* START Records for processing *
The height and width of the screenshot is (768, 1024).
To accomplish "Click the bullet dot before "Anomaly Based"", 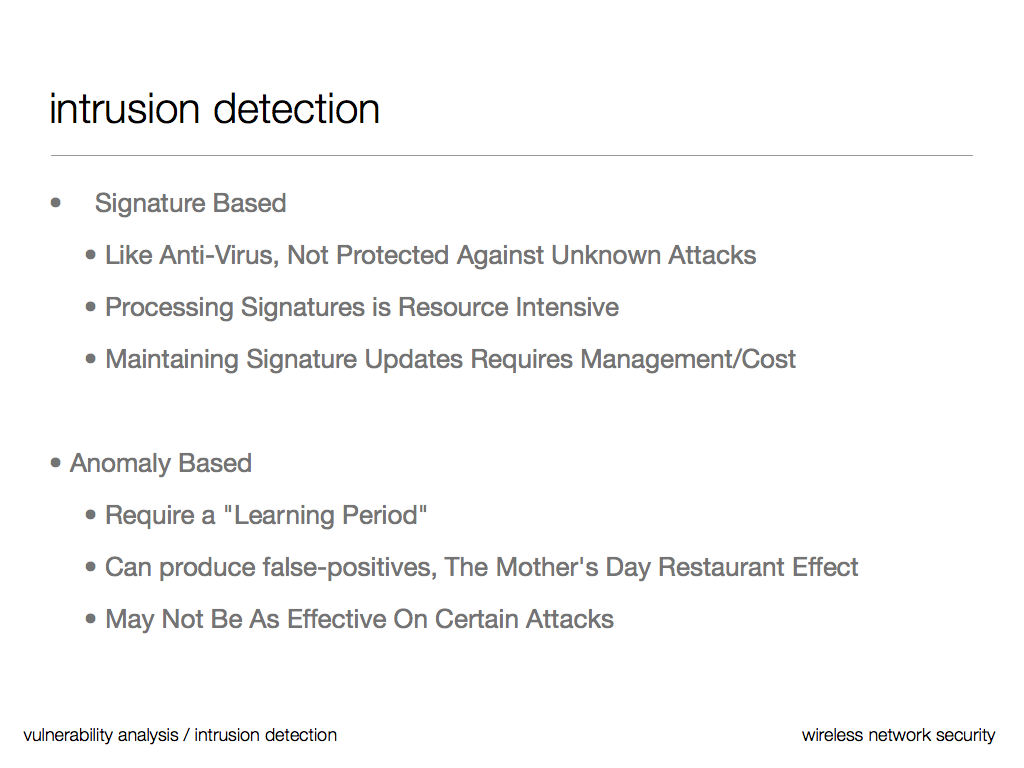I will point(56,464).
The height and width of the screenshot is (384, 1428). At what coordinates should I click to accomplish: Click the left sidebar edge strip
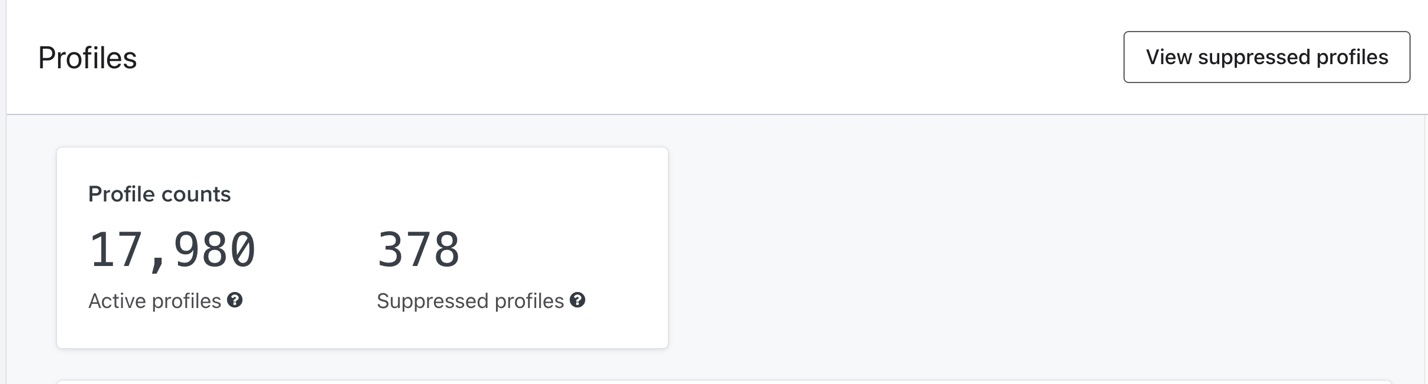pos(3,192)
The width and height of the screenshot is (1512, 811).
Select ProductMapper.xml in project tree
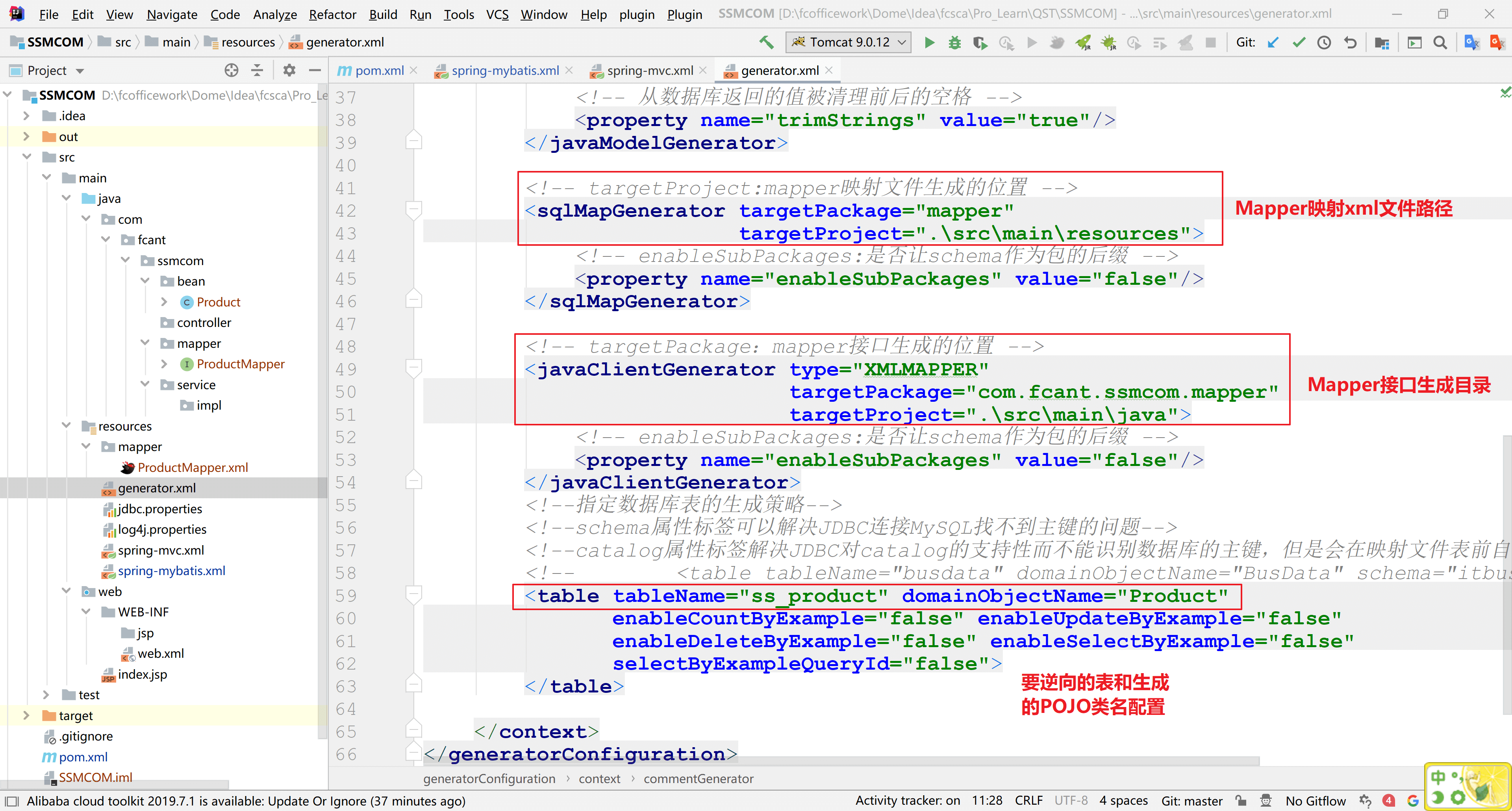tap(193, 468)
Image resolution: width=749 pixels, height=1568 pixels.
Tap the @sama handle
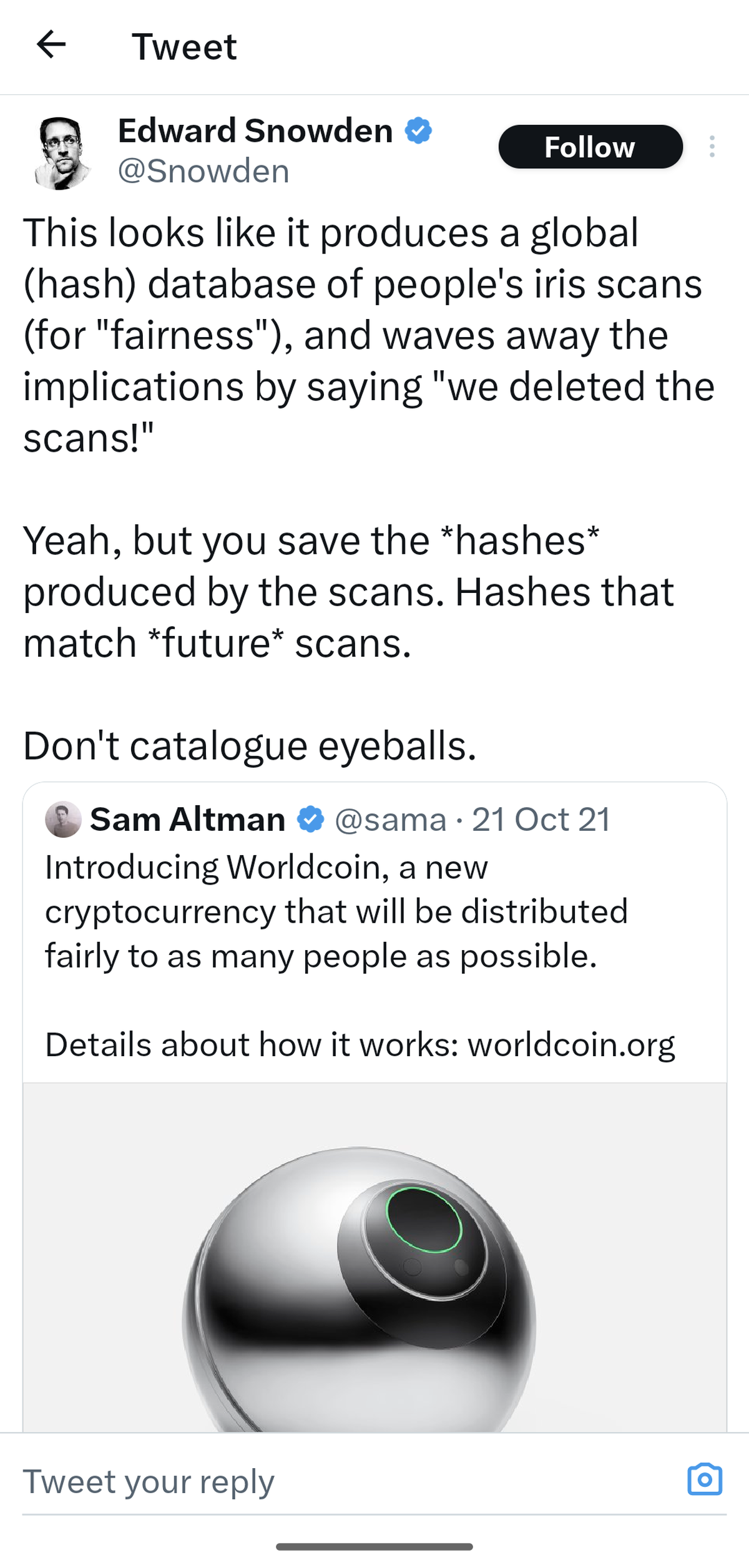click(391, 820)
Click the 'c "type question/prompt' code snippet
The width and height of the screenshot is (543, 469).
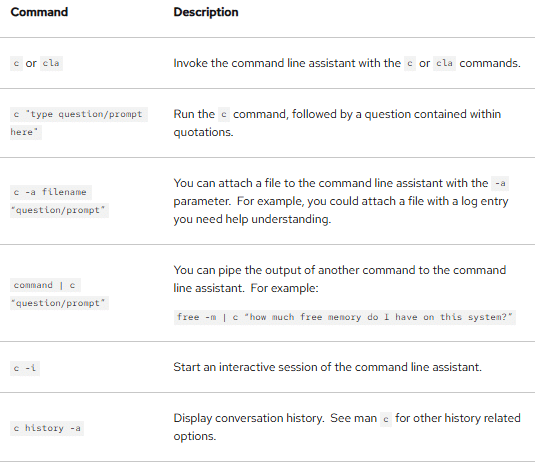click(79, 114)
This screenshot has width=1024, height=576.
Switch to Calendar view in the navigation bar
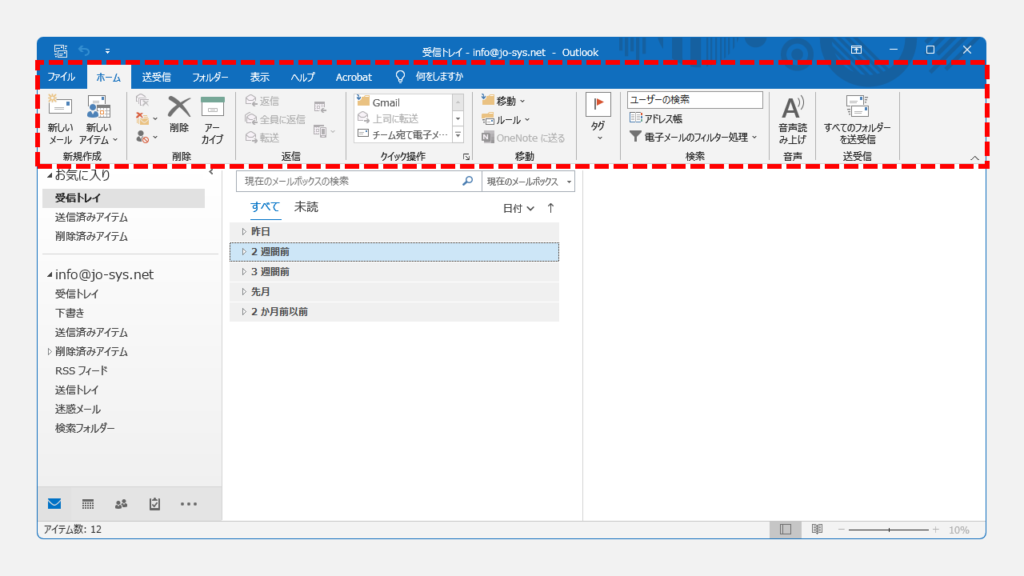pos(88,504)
* END Records for processing *
#### [Task prompt]
Retype the stretch of entries from the line containing "This screenshot has width=1024, height=576." through the end of the entries, word for word. Omit the pictures.

#### [Exercise solution]
This screenshot has width=1024, height=576.
Switch to Calendar view in the navigation bar
pos(88,504)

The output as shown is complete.